Like bagging and boosting, gradient boosting is a methodology applied on top of another machine learning algorithm. Informally, gradient boosting involves two types of models:
- a "weak" machine learning model, which is typically a decision tree.
- a "strong" machine learning model, which is composed of multiple weak models.
In gradient boosting, at each step, a new weak model is trained to predict the "error" of the current strong model (which is called the pseudo response). We will detail "error" later. For now, assume "error" is the difference between the prediction and a regressive label. The weak model (that is, the "error") is then added to the strong model with a negative sign to reduce the error of the strong model.
Gradient boosting is iterative. Each iteration invokes the following formula:
\[ F_{i+1} = F_i - f_i \]
where:
- $F_i$ is the strong model at step $i$.
- $f_i$ is the weak model at step $i$.
This operation repeats until a stopping criterion is met, such as a maximum number of iterations or if the (strong) model begins to overfit as measured on a separate validation dataset.

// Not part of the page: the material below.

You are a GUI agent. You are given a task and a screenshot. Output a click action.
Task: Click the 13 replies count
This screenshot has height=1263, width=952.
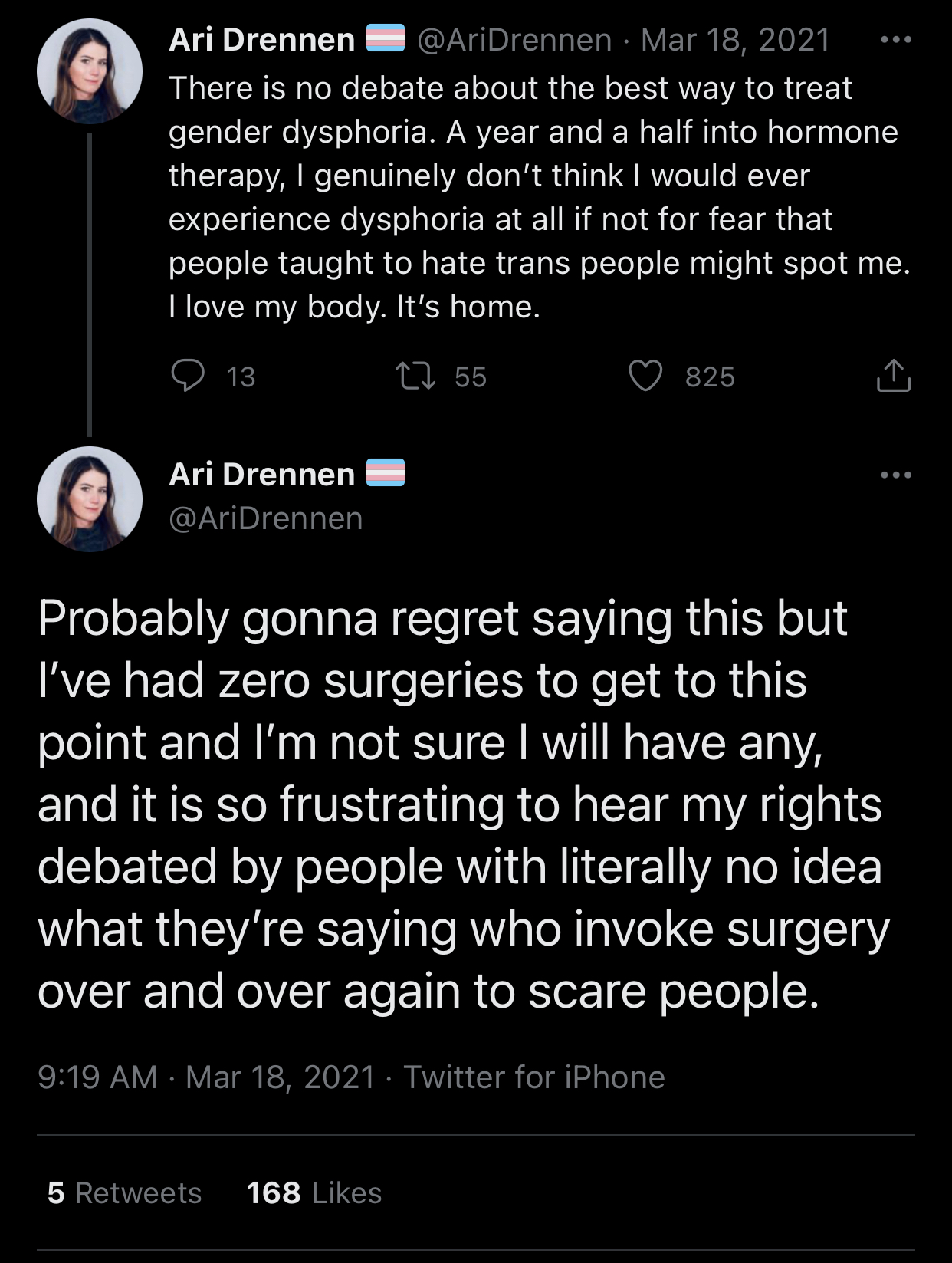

Let's illustrate gradient boosting on a simple regression dataset where:
- The objective is to predict $y$ from $x$.
- The strong model is initialized to be a zero constant: $F_0(x) = 0$.
# Simplified example of regressive gradient boosting.
y = ... # the labels
x = ... # the features
strong_model = []
strong_predictions = np.zeros_like(y) # Initially, the strong model is empty.
for i in range(num_iters):
# Error of the strong model
error = strong_predictions - y
# The weak model is a decision tree (see CART chapter)
# without pruning and a maximum depth of 3.
weak_model = tfdf.keras.CartModel(
task=tfdf.keras.Task.REGRESSION,
validation_ratio=0.0,
max_depth=3)
weak_model.fit(x=x, y=error)
strong_model.append(weak_model)
weak_predictions = weak_model.predict(x)[:,0]
strong_predictions -= weak_predictions
Let's apply this code on the following dataset:
Figure 25. A synthetic regressive dataset with one numerical feature.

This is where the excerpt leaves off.